Of course, it isn’t only the final product that has brought users to the Craiyon website. It is also the fact that, for now, Dayma does not charge a single penny for the site or the results it brings. But will it change in the near future? It’s possible.

There are more powerful systems out there, like the new DALL-E 2 or even another alternative AI image generator such as Midjourney, and these too are both free websites.

Dayma believes that even more will be coming, as sites like Craiyon become more and more popular.“You know, it’s coming,” Dayma told WIRED before the new name came into effect. “But I hope DALL-E Mini [now Craiyon] brings awareness to people that when they see an image, they should know that it isn’t necessarily true.”

While on the surface Craiyon looks to be a simple meme-making, fun website, there is more to it. Machine learning is the future, or even the present, so to speak, but can have a large impact on things including the field of science and medicine to entertainment and art.

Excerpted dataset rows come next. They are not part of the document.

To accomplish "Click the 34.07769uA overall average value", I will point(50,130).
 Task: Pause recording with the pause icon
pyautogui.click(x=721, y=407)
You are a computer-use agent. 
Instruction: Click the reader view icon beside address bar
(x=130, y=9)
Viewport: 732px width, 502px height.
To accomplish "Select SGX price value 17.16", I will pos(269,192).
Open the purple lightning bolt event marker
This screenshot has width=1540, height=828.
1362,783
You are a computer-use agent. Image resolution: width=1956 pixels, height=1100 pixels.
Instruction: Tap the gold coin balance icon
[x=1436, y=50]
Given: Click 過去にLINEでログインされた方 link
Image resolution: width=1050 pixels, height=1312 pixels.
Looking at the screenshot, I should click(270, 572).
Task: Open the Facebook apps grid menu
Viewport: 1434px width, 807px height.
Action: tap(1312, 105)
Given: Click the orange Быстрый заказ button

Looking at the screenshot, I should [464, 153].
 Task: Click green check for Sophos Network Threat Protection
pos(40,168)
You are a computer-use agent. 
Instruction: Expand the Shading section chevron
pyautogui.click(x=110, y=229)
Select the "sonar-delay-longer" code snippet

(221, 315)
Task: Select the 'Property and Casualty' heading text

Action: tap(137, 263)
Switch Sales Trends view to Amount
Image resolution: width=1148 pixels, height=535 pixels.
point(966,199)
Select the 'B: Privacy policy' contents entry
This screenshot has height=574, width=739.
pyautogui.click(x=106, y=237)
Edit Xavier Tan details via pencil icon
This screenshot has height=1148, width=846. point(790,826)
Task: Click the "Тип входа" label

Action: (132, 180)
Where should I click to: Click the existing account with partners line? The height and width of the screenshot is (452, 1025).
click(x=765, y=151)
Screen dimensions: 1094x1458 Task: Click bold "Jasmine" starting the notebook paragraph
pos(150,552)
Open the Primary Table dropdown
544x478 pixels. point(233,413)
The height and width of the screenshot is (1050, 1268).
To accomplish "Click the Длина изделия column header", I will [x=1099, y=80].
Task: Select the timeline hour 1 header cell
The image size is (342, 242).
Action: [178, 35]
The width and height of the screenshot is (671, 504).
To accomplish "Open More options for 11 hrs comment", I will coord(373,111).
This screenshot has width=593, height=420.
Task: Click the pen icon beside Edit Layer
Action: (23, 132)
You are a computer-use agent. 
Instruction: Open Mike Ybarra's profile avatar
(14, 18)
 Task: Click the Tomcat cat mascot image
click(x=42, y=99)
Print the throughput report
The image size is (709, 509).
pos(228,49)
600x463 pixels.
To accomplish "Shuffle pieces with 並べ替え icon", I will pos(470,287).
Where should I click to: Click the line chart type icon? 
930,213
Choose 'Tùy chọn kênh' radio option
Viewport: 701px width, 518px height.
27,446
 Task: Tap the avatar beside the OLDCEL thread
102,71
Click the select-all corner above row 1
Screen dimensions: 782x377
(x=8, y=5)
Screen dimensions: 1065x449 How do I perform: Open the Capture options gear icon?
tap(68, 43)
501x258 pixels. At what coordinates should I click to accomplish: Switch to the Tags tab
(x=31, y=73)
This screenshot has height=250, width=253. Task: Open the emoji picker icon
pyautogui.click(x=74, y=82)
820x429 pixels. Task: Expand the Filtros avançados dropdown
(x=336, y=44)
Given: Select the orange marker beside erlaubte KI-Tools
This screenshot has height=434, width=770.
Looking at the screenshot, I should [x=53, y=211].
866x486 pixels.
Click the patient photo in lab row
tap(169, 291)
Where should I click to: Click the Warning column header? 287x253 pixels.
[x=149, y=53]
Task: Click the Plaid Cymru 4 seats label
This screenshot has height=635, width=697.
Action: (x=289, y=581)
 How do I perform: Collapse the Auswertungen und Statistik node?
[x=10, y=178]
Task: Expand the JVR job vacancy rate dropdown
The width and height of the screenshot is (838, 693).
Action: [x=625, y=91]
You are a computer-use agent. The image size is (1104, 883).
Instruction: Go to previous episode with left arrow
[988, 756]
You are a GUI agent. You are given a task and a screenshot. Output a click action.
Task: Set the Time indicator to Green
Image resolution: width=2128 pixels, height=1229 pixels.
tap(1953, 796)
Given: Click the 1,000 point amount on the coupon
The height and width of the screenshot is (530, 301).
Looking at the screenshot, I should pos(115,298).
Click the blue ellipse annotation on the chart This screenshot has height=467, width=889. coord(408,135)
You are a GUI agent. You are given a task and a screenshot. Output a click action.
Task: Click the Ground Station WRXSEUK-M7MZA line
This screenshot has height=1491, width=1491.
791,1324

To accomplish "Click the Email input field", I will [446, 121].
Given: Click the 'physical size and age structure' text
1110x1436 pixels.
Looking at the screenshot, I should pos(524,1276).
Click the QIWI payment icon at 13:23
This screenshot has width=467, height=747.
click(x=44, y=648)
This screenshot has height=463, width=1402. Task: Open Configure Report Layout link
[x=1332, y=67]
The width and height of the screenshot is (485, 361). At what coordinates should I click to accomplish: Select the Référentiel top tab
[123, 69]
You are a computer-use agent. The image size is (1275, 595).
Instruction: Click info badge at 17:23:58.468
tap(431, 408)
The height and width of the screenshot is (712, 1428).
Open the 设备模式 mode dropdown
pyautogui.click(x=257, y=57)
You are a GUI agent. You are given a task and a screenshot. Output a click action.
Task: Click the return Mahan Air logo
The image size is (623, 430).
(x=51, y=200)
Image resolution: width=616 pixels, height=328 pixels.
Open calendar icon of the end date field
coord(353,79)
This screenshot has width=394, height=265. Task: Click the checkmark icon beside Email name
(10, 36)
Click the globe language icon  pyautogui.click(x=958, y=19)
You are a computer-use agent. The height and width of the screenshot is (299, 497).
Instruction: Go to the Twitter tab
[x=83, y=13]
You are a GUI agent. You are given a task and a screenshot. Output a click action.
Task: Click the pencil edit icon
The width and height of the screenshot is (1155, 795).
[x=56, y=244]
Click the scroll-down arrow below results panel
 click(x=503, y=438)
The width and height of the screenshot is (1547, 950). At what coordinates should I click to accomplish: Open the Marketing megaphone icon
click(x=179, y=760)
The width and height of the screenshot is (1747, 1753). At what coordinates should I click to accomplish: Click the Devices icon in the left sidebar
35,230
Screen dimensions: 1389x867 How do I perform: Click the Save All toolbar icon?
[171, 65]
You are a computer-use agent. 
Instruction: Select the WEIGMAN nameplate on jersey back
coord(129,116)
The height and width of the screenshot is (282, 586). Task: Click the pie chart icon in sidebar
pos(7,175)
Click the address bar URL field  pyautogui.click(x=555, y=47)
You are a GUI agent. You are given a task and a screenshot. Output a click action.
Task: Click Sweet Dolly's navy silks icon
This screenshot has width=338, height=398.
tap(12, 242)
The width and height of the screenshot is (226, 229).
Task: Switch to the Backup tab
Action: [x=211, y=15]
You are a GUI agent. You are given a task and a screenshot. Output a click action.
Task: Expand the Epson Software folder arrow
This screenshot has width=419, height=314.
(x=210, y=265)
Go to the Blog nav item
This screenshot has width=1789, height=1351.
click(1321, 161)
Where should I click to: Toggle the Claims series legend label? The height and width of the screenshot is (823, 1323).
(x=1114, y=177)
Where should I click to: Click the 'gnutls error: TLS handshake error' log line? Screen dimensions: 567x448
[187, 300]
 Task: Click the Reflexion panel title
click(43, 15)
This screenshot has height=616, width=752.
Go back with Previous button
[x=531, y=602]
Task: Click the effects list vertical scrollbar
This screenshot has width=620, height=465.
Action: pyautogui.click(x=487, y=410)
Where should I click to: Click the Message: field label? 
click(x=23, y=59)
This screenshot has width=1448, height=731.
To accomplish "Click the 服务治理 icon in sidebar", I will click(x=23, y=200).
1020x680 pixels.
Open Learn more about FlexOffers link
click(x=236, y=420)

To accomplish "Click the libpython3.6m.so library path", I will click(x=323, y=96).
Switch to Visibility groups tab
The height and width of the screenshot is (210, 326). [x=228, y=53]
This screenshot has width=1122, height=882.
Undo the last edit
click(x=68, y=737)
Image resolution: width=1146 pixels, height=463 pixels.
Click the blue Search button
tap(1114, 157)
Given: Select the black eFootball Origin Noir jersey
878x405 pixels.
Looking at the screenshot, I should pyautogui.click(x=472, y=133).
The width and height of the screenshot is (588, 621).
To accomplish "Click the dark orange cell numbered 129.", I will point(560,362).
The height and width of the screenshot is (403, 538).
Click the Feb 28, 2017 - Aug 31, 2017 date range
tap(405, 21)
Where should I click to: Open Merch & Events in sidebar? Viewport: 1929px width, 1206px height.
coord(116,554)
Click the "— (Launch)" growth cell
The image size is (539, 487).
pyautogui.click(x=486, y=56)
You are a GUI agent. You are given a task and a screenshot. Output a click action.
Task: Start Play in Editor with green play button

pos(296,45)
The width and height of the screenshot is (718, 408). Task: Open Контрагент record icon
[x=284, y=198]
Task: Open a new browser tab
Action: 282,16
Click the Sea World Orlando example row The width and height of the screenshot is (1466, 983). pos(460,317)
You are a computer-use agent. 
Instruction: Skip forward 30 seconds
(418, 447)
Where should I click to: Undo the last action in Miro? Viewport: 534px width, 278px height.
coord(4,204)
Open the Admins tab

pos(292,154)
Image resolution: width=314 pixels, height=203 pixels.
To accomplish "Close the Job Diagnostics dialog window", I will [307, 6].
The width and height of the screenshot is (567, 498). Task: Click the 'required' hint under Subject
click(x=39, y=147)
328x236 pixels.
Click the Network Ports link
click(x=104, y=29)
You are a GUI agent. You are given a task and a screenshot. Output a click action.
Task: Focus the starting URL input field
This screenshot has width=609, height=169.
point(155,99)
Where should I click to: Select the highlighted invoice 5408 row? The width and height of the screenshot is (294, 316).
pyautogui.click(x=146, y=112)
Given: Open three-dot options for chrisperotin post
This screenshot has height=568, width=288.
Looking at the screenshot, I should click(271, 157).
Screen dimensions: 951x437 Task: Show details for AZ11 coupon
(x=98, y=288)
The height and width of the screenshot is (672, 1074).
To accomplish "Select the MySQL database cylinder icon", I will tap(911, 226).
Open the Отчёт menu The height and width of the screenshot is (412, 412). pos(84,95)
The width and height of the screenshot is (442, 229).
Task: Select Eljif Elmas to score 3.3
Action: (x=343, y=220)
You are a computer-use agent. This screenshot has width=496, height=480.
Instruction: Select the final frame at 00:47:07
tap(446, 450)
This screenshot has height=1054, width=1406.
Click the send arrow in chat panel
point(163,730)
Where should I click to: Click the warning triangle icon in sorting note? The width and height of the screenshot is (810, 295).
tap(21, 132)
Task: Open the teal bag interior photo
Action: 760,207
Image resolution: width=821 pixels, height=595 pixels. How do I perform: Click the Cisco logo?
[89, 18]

Machine learning has already made a huge impact as it has helped answer some of science’s biggest questions, such as molecular biology’s “protein-folding problem.”

Not only has machine learning helped with science, but it has also lent a helping hand with saving forests, predicting the weather, and in the medical field, it has helped identify and treat hospital patients. We are just scratching the surface as to what benefits machine learning can give us; Craiyon’s meme-maker is just one fun part of it.